I'd love to see a success story of this type of analysis outside of their canned examples. I keep seeing them use the same datasets over and over again without any real benchmarks to state of the art. Its amazing how a data product is being sold without any empirical studies or benchmark datasets.
Ayasdi seems successful to me in that it has a lot of flash and their results make intuitive sense, but I don't understand how a practicing data scientist would use this.
For a variety of reasons we don't participate in competitive data science - however - we do a lot of actual science that you can use to get some idea on the power of the technique:
Work using related techniques but not directly Ayasdi's implementations of TDA can be found here (although for some reason the page hasn't been updated in the last year):
Although you'll have to take my word for it - we are frequently brought in when people have tried the standard techniques and have run out of ideas. In those cases we have to show that we can improve on those models. We do that by discovering how some outcome of interest is spread (localized) in the data. You can think of this as finding different local descriptions of a phenomena. Many methods will fine the dominant description but miss more subtle variations - we find a more complete picture.
For example, if you're looking at fraud (credit card, login etc) velocity-based measures may catch machine-assisted fraud but miss manual and more sophisticated fraud. Different kinds of fraud have different (local) descriptions.
From a data scientist workflow this means that you (1) select features. (2) create topological summaries.(3) find regions where fraud is localized (4) find underlying reasons why the fraud is being localized in these groups (5) use this information to build better models (exactly how you use this information is another long post).
It's important to note that I didn't have to think of the reasons for all of the different types of fraud ahead of time - the groupings and shape summary guide my feature search (to be fair this is usually an iterative process initial features --> shape localizations --> more/different features etc.).
I ansered a similar question as part of a kdnuggets interview. I'll excerpt it here:
Q3. What are the unique benefits of Topological Data Analysis (TDA) over other approaches?

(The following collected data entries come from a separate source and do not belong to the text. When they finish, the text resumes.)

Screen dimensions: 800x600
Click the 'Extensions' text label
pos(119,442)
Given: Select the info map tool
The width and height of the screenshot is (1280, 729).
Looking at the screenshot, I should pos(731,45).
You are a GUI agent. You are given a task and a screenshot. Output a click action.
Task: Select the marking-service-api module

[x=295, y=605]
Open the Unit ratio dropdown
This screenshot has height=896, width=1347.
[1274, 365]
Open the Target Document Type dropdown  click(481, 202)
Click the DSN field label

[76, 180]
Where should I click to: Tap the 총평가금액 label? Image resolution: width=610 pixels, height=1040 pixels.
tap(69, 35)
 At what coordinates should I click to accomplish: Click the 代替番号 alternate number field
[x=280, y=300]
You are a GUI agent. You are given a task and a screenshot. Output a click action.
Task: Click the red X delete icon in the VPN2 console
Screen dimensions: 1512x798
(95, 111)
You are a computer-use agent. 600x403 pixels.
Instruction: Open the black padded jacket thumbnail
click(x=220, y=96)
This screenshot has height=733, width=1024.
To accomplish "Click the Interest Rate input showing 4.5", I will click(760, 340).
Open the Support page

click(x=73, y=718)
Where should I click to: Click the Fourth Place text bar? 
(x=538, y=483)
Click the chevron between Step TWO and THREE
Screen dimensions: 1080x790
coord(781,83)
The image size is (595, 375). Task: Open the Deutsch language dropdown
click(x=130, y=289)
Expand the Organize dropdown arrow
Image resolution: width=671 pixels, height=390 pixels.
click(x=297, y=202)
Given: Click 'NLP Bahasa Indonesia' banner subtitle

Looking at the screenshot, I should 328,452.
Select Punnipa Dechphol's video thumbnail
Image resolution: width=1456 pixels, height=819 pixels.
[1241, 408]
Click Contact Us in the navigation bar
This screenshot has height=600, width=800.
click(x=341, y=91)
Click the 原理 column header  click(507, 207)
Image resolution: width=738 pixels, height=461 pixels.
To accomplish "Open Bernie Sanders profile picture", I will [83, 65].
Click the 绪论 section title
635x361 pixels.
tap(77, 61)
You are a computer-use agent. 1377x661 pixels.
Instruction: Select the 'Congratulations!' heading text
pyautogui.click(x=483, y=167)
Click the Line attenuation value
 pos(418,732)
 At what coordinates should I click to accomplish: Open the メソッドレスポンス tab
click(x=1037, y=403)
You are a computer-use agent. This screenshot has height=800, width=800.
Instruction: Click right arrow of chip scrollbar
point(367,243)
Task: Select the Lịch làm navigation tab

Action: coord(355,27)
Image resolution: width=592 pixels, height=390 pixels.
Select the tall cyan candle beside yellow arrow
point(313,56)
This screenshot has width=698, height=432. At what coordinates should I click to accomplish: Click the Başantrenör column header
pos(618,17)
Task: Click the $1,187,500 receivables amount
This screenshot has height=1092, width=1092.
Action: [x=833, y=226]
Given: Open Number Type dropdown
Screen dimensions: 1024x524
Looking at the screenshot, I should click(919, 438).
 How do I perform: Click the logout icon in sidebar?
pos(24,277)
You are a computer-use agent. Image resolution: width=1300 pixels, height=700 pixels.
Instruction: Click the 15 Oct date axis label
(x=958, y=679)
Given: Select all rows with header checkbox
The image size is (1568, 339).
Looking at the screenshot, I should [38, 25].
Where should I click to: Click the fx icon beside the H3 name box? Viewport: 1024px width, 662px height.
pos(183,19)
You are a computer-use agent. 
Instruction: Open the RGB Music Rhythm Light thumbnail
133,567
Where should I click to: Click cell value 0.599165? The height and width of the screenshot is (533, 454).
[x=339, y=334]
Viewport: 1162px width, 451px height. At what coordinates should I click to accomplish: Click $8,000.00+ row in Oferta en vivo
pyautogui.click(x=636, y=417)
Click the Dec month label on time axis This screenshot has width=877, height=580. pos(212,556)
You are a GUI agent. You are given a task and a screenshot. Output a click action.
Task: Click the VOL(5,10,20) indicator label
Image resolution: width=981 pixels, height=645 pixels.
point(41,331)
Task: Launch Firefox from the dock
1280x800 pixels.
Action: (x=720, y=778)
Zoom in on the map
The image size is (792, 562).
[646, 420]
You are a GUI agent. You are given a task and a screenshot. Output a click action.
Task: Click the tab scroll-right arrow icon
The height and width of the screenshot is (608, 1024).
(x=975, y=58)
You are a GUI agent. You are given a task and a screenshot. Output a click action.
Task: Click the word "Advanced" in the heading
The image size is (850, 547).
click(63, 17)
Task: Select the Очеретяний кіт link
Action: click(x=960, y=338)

Topology is the study and description of shape. In Big Data problems, shape arises because you have a notion of similarity or distance between data points. This can be something like Euclidean distance, correlations, a weighted graph distance or even something more esoteric. Shape is exploited in machine learning by bringing in some additional information such as “my data has well defined clusters or classes”; “this outcome is linear “; or “my signal is periodic”. Then you would use specialized tools to apply models based on this information.
Topology adds the ability to understand and describe the shape without imposing additional model information, which can be biased and misleading. This leads to a number of concrete benefits, such as predictive model improvement and a better understanding of your data.
This seems like a trivial point, but can be key to solving complex problems with a high degree of accuracy. A simple example of this comes from hospital predictive models. Hospitals want to measure how sick people are and collect a variety of clinical information (blood pressure, heart rate, temperature, breathing rate, oxygen levels etc.) or genetic information (gene expression levels). Typically, they fit a linear regression model that predicts how “sick” patients are. The underlying assumption is that there is a near linear relationship between symptoms and “sickness”.
One of Ayasdi’s academic collaborators took gene expression data for people at different stages of malaria. When examined using TDA, he found patients all lying on a circle sitting inside of a high dimensional space (~1000 features). While in retrospect the circle is obvious, your path from being healthy to sickness and back to healthy does not track up and down through the same set of symptoms, and yet nobody had thought to look for the circle.
Most real world data sets that I look at are larger and more complicated than this example and we find a variety of structures — cluster, flares, loops and higher dimensional structures — all appearing in a single data set. It is nearly impossible to guess or hypothesize the right structures ahead of time, and TDA is a tool to understand your data in an unbiased way, revealing its true complexity.
The key paragraph "The projection is visualized as ... pictured as below." is very ambiguous, and completely missing the explanation of how the data was split into red, blue, and indigo clusters.
The key with Ayasdi's work is that they manage to layer the TDA with different ML filters, which does stunningly well for the datasets they like talking about.
Just that the material featured most prominently on the site might be too imprecise for mathematicians and scientists with significant technical expertise. It would be nice if there was a convenient link I could pass along to informed, but highly skeptical, people with a genuine interest in understanding the platform on a deeper level.
Ayasdi seems successful to me in that it has a lot of flash and their results make intuitive sense, but I don't understand how a practicing data scientist would use this.